I want you to give special attention to the words “he will also provide the way of escape”. What way of escape has God provided? According to Paul, the example of Israel in the Wilderness, and couldn’t we add Paul’s writing this letter, and couldn’t we add my preaching the sermon this morning? None of these things has happened by chance, God has ordained them. All these things and many others are a part of God preserving grace.

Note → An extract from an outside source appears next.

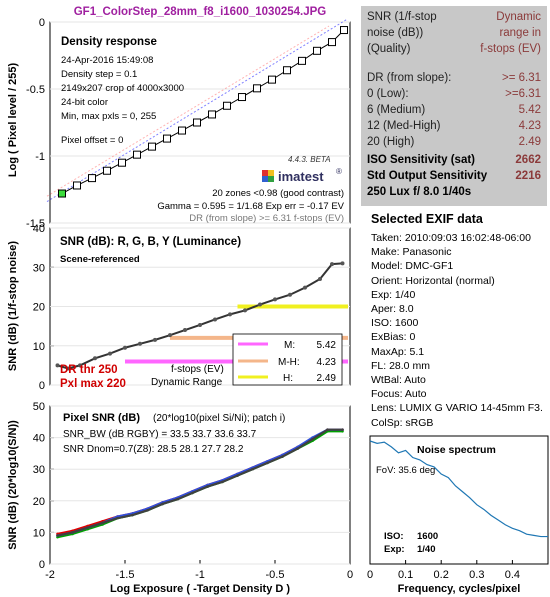  I want to click on noise-xtick-label: 0.1, so click(406, 575).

God loves to use ordinary means, such as reading the Old Testament stories, reading Paul’s letters, hearing a sermon or attending a Bible study. I am not saying God is not working in super natural ways to preserve our faith, but as we see so clearly from the example of Israel, miracles are not all that they are cut out to be. One would presume that after witnessing all the miracles of the Exodus, Israel’s faith would be rock solid, but this is not the case, “most of them,” Paul writes in vs.5, “were overthrown in the wilderness”.
Some of them however, looked to a better and more sure Rock, that is they look to Christ in faith and they were not “overthrown”!
Brothers and sisters, God has predestined us not through bypassing the ordinary means of grace, but through them. Let us learn from that righteous minority in the wilderness looked to Christ as their Rock of Salvation. That Rock is the Solid Rock!